Reports

Al-Sisi’s fake projects have wasted billions of pounds

General Abdel Fattah al-Sisi has directed a number of projects that will cost about EGP 30 billion ($1.88 billion). The new projects are concentrated, in particular, on expanding the establishment of private universities affiliated with government universities by using the land they own in the new urban communities. For example, the Egyptian regime is moving towards the establishment of the Suez National University in the Ismailia East and Port Said National University in Salam City. These projects are the latest in a series of major and mega projects announced by the regime, to push citizens to a dream with prosperity and progress after a storm of media propaganda for the upcoming projects.

The Egyptian citizen wakes up after years of mock projects to an unchanged situation, and the standard of living did not improve. Things got worse and the country sank into more debts and loans, the collapse of the local currency and a terrible deficit in the public budget. The Egyptians have lived dreams that have all turned into illusions, amid growing publicity about fictitious projects in the past few years, particularly since General al-Sisi seized power with a military coup in 2013.
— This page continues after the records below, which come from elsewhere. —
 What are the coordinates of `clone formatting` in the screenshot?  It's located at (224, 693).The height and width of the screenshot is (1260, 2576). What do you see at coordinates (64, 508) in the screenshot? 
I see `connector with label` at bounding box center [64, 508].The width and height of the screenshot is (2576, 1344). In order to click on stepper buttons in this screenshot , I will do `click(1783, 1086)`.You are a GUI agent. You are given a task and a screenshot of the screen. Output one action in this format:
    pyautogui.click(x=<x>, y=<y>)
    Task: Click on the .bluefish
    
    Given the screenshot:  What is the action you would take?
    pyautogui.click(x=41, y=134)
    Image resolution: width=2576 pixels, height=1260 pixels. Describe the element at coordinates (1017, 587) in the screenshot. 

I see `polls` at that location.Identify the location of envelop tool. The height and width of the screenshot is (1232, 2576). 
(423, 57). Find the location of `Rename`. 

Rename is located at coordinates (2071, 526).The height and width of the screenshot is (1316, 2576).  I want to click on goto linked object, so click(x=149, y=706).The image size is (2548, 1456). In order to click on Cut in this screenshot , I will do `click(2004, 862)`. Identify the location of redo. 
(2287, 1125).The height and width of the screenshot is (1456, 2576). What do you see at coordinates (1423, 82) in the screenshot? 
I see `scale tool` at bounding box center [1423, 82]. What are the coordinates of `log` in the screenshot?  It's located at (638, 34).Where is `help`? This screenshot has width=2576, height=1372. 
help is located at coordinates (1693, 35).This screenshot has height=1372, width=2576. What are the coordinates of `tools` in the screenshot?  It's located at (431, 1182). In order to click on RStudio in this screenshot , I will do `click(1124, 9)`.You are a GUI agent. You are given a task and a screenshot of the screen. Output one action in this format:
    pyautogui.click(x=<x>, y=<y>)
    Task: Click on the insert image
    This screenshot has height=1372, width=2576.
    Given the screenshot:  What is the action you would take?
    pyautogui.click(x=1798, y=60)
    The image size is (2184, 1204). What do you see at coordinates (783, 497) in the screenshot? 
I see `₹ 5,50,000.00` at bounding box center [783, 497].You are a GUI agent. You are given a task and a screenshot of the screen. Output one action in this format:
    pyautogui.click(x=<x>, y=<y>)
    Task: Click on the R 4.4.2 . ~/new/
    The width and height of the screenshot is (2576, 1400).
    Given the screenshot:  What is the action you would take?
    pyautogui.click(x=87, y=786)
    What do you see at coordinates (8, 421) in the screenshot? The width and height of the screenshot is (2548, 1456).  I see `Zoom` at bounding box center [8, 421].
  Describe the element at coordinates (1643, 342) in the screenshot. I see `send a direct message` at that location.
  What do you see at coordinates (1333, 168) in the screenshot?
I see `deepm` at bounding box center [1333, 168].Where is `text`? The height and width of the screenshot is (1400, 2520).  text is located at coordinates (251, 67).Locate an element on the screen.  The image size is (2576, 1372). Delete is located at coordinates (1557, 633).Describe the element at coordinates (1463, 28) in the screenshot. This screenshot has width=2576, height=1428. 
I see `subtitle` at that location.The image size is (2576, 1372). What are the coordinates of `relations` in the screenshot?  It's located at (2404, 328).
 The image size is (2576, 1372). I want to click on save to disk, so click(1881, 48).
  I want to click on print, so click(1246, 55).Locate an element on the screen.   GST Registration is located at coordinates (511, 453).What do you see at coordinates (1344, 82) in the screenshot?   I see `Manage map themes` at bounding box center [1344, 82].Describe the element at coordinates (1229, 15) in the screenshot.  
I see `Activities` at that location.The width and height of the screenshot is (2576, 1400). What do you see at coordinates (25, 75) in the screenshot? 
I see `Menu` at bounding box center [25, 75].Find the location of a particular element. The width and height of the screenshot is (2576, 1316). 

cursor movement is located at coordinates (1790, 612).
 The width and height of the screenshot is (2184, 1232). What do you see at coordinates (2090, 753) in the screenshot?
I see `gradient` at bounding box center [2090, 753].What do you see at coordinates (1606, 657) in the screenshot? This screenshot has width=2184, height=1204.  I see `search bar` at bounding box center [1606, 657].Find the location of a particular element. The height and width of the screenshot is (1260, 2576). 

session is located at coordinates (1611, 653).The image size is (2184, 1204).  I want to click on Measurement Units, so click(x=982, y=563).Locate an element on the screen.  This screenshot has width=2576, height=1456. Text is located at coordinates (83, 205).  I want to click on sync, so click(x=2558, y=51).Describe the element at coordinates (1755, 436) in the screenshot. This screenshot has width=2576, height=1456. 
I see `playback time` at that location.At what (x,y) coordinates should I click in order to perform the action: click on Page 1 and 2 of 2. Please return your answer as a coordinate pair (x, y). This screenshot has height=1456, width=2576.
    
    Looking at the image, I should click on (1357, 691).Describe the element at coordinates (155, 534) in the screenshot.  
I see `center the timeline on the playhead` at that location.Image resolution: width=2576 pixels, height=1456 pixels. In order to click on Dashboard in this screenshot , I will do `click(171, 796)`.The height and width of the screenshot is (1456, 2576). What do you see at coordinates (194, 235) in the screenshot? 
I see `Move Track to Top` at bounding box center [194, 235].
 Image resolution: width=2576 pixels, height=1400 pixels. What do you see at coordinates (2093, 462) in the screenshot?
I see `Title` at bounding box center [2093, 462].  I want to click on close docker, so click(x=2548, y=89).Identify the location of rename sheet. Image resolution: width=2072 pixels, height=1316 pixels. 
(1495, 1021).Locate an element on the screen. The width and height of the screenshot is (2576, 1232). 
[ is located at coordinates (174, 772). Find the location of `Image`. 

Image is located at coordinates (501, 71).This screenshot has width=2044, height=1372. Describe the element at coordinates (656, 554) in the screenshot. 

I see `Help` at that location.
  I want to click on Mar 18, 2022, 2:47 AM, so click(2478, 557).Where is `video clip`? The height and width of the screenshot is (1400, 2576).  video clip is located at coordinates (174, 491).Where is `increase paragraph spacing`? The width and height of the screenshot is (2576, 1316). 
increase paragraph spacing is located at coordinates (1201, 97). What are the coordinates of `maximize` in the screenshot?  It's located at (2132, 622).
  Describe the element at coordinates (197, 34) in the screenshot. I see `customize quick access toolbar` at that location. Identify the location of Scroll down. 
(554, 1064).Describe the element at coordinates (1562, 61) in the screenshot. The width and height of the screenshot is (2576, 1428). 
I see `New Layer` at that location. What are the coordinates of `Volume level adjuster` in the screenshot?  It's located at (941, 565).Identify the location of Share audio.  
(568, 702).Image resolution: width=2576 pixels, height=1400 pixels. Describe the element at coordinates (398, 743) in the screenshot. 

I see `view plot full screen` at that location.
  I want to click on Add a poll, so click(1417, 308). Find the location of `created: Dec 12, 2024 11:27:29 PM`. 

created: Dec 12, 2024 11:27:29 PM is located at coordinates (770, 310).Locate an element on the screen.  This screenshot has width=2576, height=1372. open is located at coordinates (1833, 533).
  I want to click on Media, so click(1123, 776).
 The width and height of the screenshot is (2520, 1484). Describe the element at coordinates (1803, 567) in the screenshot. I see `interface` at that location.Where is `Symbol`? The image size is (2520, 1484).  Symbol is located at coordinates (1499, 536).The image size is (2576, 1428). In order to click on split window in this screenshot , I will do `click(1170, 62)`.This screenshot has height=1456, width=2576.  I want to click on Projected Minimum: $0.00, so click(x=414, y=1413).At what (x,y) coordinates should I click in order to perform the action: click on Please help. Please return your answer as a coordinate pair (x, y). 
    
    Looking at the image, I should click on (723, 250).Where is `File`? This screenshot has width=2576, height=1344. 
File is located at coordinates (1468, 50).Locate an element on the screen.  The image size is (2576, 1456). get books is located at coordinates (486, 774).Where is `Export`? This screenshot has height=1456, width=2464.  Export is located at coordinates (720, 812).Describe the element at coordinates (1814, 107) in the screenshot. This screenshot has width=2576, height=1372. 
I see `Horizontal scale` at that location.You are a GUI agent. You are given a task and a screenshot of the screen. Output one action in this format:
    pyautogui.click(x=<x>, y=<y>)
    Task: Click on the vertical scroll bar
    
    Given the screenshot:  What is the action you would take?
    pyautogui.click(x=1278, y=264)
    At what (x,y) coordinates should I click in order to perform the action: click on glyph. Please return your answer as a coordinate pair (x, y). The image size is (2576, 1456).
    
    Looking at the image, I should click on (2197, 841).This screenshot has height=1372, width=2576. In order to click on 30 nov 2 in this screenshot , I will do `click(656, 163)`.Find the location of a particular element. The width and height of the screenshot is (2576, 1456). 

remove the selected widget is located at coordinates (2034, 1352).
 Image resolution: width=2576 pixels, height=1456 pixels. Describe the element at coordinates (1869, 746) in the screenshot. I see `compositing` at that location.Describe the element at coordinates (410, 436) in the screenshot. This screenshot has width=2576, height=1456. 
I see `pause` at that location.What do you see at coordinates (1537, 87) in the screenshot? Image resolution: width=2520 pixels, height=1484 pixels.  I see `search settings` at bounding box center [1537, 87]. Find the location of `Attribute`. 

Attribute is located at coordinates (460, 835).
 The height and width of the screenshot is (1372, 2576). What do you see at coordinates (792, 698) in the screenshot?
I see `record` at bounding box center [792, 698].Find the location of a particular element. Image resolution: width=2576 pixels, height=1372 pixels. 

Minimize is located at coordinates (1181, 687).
The regime’s mock projects started with the Suez Canal, which the Egyptian regime called the New Suez Canal, the million-acre project, the national road network, and the gold mining triangle. Citizens continued to pursue fake projects they usually call the “Fankoush.”

The new Suez Canal

The most prominent of these fictitious projects was digging the Suez Canal branch, which cost EGP 99.2 ($6.2 billion) billion in 2015, in addition to EGP 5.6 billion ($351 million) of interest paid annually. Despite the unprecedented promotion of the project and its expected profits, it did not achieve anything. Rather, the Suez Canal revenues decreased after collecting EGP 64 billion ($4 billion) from companies and citizens through investment certificates.

The decline in the channel’s revenues was not the only problem that al-Sisi’s project caused for the Egyptian economy. The rush to finish the project and assign most of the excavation and drilling operations to foreign companies that were paid in foreign currencies led to Egypt falling into a severe shortage of foreign exchange. The project was considered by experts as one of the biggest setbacks of the Egyptian economy, as it led to a historical rise in the price of the American dollar compared to the Egyptian pound, until the USD exchange rate broke the barrier of 16 EGP. USD price recorded EGP 7.17 before al-Sisi assumed the presidency.

Fictitious projects

One of the fictitious projects promoted by the Sisi regime is the one-million-acre reclamation project, which collided with the water deficit, especially after the escalation of the Ethiopian Renaissance Dam crisis and Egypt’s failure to negotiate with Ethiopia, in light of the country’s suffering from severe water poverty. As for another dummy project that al-Sisi announced, he was supposed to be establishing the National Road Network within one year, according to his statements immediately after assuming the presidency, but the government has not accomplished anything in this project.

The Egyptian regime also did not repair old, dilapidated roads, neither did it repair existing bridges. It also was remarkable that a number of new bridges collapsed and parts of them fell within days of their opening, to be closed again for maintenance, which shows the urgency in opening them for media propaganda amid talk of suspicions of corruption and the waste of public money. This problem is not new or surprising to many followers, who see that these fictitious projects are implemented without any study of their economic feasibility, as the main objective behind them is to support the popularity of the ruling regime, especially during periods of economic stagnation and political pressure.

Observers describe al-Sisi’s projects as a link in a series of failed national projects that crushed the Egyptian economy during the past decades.